**SOURCE**
# Camera Memory cards



## Tbird (Oct 5, 2009)

Good morning everyone,

I recently got a Nikon D7100 for my birthday. I was wondering what you would recommend for memory cards. it has dual slots, so I would like to get 2. 1 to record JPG and the other to record RAW.

Is there a company you would recommend, size of cards, speed of the cards. I'm thinking 32 GB Sandisk or Lexar. I know Amazon has the 32GB sandisk extreme for about $35.

Thanks
Wil


----------



## Y2KGT (Jul 20, 2009)

Hey Wil,

Congrats on the new camera, very nice choice you made.

I have the D7000 and I picked up 2 of the Lexar Professional from Staples when they were on sale for 39.99 each. Never had any problem with them and they include a program to undelete files which might come in handy if you accidentally delete your pictures.

http://www.staples.ca/en/Lexar-Prof...S-I-Card-Class-10/product_178692_2-CA_1_20001
--
Paul


----------



## Tbird (Oct 5, 2009)

Thanks Paul!

I've just started playing around with it. So far so good. She had actually gotten me the D7000 form costco with the 2 lenses but decided to get the D7100 from Bestbuy. They had a sale so was only about $250 more with the 18-140 lenses. I had the 2 lenses from the other kit for my D60 so I figured it wasn't a lot more money for a more versatile lens and I still had the other lens I could use.

Thanks for the info on the memory cards. I'll keep an eye out for a sale like that. I haven't seen anything that cheap lately. The Lexar 400X is still more then what you paid. LOL My photographer buddy said for what I will be doing, the San disk extremes should be more then enough. He said the high end cards like you got were more beneficial in the 9 - 11 fps camera's. But if I find a deal like you got, I'll definitely go for those for the $5 / card more.

What kind of lenses do you have? I would like to a nice telephoto and macro lens eventually. 

Thanks again buddy!


----------



## CanadaCorals.com (May 12, 2013)

The only thing I could add to this conversation would be to get class 10 memory cards. Anything lower takes too long to write. Especially when shooting RAW.


----------



## Tbird (Oct 5, 2009)

Thanks Canada!

Yes the ones we are talking about are class 10. I think they've actually added another classing method for or above class 10. I think that's what these ones might be.


----------



## blunthead (Jan 24, 2011)

check out canada computers, they usually have deals


----------



## Tbird (Oct 5, 2009)

Good call blunt! thanks!


----------



## Y2KGT (Jul 20, 2009)

Tbird said:


> Thanks Paul!
> 
> I've just started playing around with it. So far so good. She had actually gotten me the D7000 form costco with the 2 lenses but decided to get the D7100 from Bestbuy. They had a sale so was only about $250 more with the 18-140 lenses. I had the 2 lenses from the other kit for my D60 so I figured it wasn't a lot more money for a more versatile lens and I still had the other lens I could use.
> 
> ...


I got the 600x cards because I want to shoot video with mine. And for the price I felt it was worth it.

I have the 85mm Macro, the 35mm Prime and the 18-300mm Tele lenses. I had the 18-55mm kit lens but I sold it with my D5000.

**COMPLETE THE FOLLOWING**
1. According to the memory card thread, which lenses does Paul currently own?
2. Please write the next part of the memory card thread, picking up after its last sentence.
Nothing in the records is needed here.

Extracted records:
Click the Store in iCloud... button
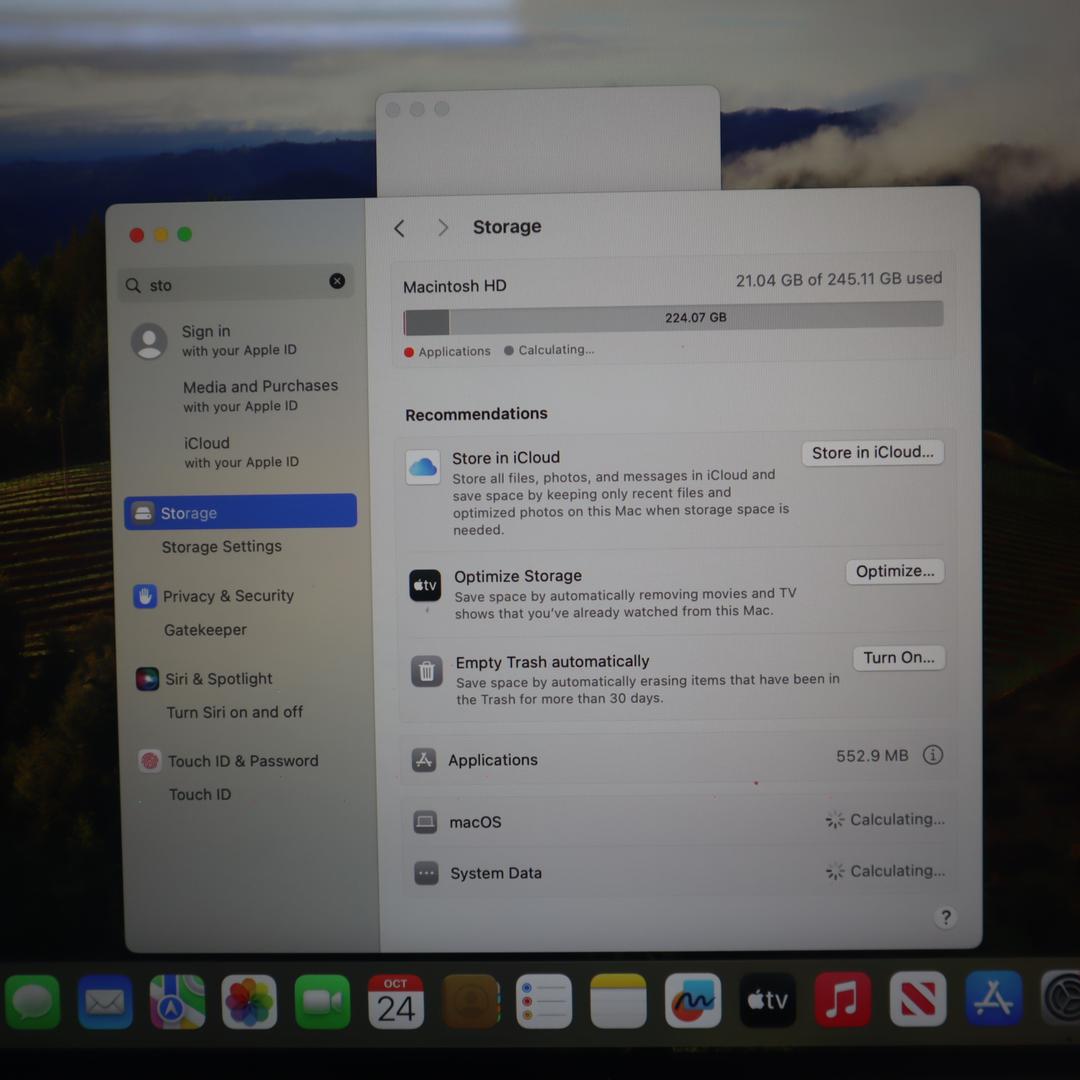The height and width of the screenshot is (1080, 1080). pyautogui.click(x=872, y=453)
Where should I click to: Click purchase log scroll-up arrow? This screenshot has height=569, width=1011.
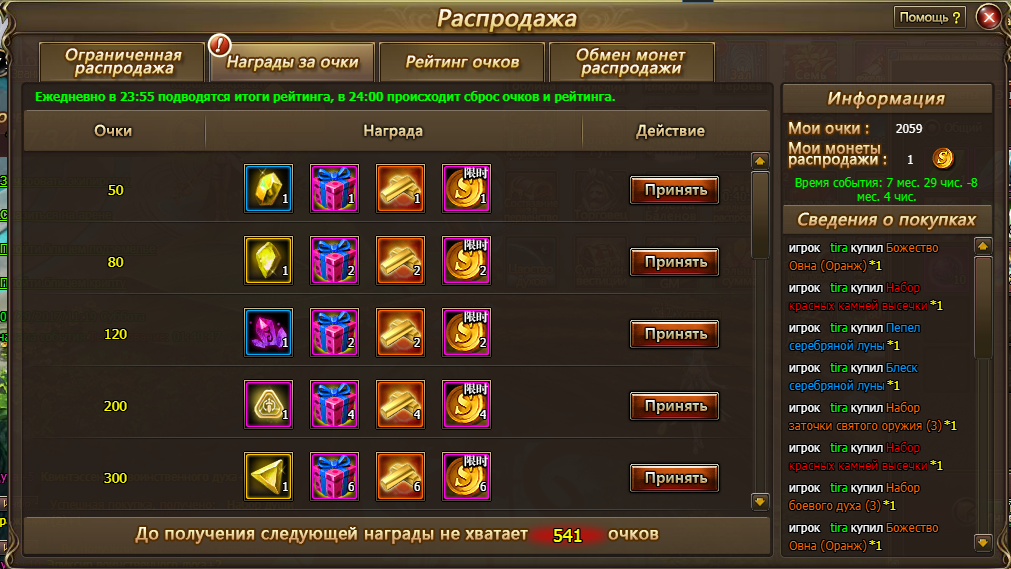click(983, 246)
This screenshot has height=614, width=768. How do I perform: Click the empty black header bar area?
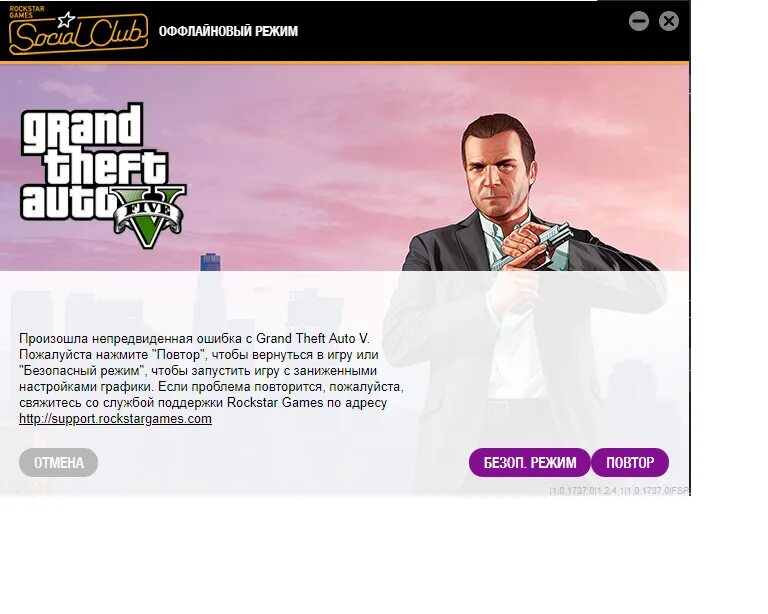click(460, 31)
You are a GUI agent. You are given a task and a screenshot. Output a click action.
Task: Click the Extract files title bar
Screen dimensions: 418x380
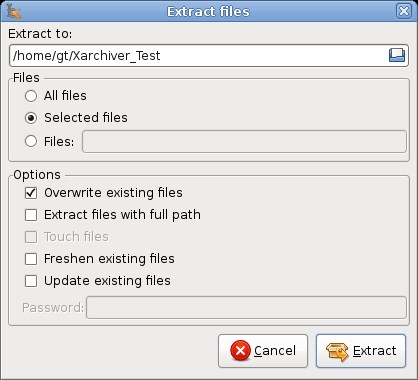tap(208, 11)
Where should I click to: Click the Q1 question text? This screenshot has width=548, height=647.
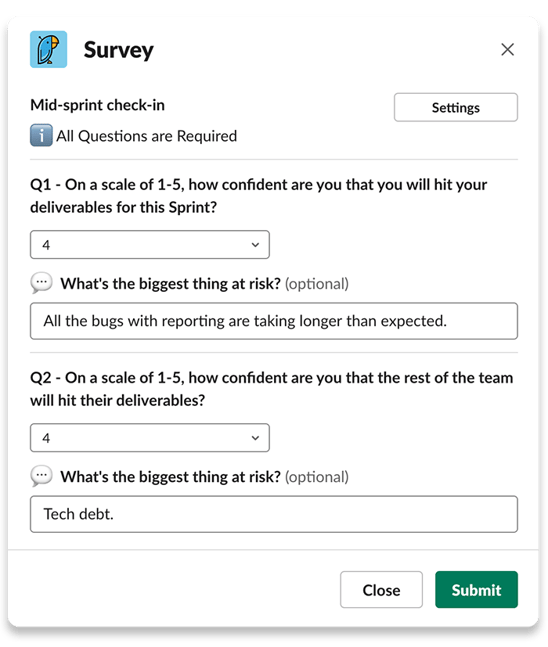tap(258, 196)
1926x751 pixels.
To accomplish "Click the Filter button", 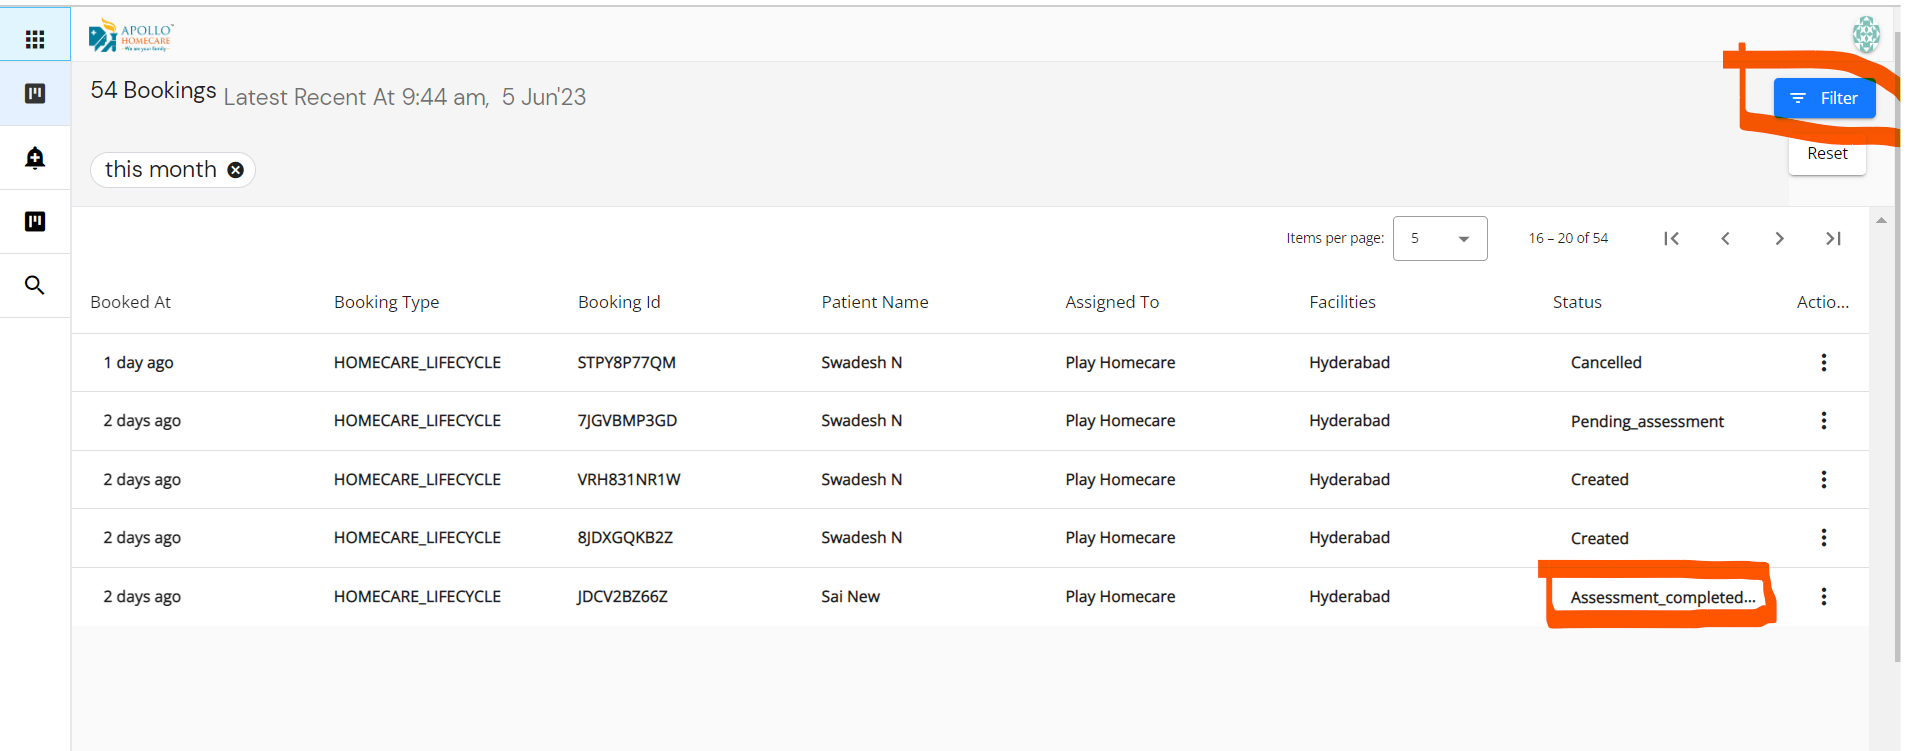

**OUTPUTS BY TASK**
1. The 85mm Macro, the 35mm Prime and the 18-300mm Tele lenses.

2.
--
Paul


----------



## Tbird (Oct 5, 2009)

Y2KGT said:


> I got the 600x cards because I want to shoot video with mine. And for the price I felt it was worth it.
> 
> I have the 85mm Macro, the 35mm Prime and the 18-300mm Tele lenses. I had the 18-55mm kit lens but I sold it with my D5000.
> --
> Paul


Hey buddy,

If I saw that price, I would have jumped on those 600x. Makes sense for the video.

Staples has the Sandisk extreme plus for $50. I'll probably grab those ones.

I'll have to check out some lenses and grab some filters as well.

Thanks for the help my friend!


----------



## J_T (Mar 25, 2011)

Check Ebay for filters. They are cheap.

When you find some you like, invest in better quality ones. 

Also recommend grabbing a polarizing lens. What a difference if you are shooting out doors! The sky is so much bluer. Its also fun with water pictures. Playing around with reflections, and eliminating the reflections (fish in ponds, lakes, etc)


----------



## Tbird (Oct 5, 2009)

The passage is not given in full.